LES POSSIBILITÉS OFFERTES PAR LE SPORT POUR PROMOUVOIR LE DÉVELOPPEMENT INTERNATIONAL

          Ces dernières années, les recherches en sciences sociales portant sur le sport au service du développement et de la paix ont eu pour but principal d’évaluer les résultats positifs chez les participants aux programmes. Un nombre important de ces recherches semble indiquer des résultats tangibles. La création de programmes fondés sur le sport et de possibilités d’activité physique peut donc avoir un impact important chez les personnes les plus marginalisées dans le monde, en particulier chez les jeunes.
# # #
§ **TRAVAIL À FAIRE**:
[a] Reproduisez mot pour mot le passage de l'extrait sur le sport et le développement qui va de « Ces dernières années, les » à « chez les jeunes. ».
[b] D'après l'extrait sur le sport et le développement :
(i) Quel a été le but principal des recherches en sciences sociales ces dernières années ?
(ii) Que semble indiquer un nombre important de ces recherches ?
(iii) Chez qui en particulier l'impact des programmes fondés sur le sport peut-il être important ?
[c] Quels sont les verbes conjugués à un mode personnel dans le paragraphe de l'extrait sur le sport et le développement ?
# # #
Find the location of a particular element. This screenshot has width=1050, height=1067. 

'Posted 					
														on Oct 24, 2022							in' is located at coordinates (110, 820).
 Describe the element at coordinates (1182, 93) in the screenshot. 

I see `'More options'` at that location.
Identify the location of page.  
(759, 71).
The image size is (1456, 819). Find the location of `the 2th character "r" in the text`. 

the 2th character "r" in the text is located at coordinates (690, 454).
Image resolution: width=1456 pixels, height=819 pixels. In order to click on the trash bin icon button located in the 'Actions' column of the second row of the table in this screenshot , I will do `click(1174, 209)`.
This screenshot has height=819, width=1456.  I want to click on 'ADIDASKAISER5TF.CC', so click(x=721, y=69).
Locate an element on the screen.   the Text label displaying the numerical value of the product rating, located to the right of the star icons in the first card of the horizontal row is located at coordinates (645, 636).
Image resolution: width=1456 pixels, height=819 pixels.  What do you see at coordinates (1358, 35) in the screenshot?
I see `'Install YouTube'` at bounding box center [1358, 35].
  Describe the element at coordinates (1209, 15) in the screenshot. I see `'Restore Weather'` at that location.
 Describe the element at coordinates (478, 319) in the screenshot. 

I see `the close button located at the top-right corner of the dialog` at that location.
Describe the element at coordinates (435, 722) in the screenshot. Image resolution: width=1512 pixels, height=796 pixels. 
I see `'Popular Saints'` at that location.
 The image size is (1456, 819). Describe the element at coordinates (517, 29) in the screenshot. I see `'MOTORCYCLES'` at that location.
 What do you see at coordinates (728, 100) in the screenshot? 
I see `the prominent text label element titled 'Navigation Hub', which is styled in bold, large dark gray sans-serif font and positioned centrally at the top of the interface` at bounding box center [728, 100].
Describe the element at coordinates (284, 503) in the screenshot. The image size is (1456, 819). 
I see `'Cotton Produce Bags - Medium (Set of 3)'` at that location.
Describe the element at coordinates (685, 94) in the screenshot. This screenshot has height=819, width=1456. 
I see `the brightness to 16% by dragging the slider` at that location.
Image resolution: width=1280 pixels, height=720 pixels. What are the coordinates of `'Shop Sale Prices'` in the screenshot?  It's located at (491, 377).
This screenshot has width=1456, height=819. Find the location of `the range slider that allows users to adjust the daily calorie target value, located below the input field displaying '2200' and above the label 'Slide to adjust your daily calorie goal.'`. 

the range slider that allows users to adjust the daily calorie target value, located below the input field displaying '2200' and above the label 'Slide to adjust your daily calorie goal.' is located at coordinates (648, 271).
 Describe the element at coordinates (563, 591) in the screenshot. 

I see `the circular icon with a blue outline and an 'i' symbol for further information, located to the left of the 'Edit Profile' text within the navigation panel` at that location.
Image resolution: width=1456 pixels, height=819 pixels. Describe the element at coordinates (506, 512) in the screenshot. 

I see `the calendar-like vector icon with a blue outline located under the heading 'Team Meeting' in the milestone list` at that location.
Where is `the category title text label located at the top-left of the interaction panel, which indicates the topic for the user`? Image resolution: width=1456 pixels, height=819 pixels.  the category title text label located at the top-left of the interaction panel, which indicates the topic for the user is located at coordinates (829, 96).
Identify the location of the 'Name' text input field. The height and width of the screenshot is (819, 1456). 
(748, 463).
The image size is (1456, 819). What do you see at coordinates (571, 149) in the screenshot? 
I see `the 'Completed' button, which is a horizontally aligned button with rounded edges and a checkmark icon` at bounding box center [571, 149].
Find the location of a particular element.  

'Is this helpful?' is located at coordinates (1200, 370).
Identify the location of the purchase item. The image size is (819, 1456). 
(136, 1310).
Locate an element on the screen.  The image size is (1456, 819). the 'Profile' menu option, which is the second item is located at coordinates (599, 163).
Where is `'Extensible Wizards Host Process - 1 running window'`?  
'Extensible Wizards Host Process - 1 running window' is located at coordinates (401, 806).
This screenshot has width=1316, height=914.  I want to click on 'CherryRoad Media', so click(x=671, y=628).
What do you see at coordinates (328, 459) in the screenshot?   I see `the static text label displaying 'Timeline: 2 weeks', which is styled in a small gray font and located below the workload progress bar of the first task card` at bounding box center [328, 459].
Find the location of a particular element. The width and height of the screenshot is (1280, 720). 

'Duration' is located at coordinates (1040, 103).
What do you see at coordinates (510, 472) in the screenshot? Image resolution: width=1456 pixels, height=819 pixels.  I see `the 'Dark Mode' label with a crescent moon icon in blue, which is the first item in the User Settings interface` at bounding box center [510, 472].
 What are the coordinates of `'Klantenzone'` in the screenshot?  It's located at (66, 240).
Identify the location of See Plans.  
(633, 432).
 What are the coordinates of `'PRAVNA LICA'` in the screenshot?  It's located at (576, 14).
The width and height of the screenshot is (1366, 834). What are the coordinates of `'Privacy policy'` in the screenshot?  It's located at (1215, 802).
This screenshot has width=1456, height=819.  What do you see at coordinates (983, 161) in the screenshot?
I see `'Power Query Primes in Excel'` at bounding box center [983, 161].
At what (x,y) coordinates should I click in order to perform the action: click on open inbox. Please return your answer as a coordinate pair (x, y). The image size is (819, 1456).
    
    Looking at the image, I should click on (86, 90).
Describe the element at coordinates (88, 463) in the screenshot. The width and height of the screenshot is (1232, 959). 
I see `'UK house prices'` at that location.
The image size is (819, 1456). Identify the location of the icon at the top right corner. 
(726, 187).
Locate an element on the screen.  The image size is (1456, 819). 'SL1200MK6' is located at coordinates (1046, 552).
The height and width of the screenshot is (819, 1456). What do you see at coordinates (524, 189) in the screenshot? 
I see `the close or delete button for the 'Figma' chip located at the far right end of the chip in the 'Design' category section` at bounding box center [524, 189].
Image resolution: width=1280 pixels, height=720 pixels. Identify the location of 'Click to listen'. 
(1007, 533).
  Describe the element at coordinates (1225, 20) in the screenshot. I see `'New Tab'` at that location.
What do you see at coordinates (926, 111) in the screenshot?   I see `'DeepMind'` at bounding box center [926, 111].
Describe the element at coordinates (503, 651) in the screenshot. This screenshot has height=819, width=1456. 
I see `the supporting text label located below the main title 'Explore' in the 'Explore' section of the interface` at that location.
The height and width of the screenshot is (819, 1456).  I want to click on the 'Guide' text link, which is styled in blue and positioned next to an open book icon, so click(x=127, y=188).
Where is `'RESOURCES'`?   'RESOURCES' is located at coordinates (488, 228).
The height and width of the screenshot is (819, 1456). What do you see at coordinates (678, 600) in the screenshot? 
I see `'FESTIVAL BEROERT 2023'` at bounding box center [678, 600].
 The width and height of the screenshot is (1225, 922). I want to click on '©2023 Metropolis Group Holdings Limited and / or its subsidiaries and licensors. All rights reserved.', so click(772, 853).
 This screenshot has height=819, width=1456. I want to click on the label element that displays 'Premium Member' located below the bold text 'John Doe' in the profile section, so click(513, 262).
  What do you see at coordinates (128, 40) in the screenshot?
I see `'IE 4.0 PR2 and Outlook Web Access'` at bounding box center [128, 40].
# # #
§ **RÉPONSES CI-DESSOUS**:
[a]
Ces dernières années, les recherches en sciences sociales portant sur le sport au service du développement et de la paix ont eu pour but principal d’évaluer les résultats positifs chez les participants aux programmes. Un nombre important de ces recherches semble indiquer des résultats tangibles. La création de programmes fondés sur le sport et de possibilités d’activité physique peut donc avoir un impact important chez les personnes les plus marginalisées dans le monde, en particulier chez les jeunes.

[b]
(i) Évaluer les résultats positifs chez les participants aux programmes.
(ii) Des résultats tangibles.
(iii) Chez les jeunes, parmi les personnes les plus marginalisées dans le monde.

[c] ont eu, semble, peut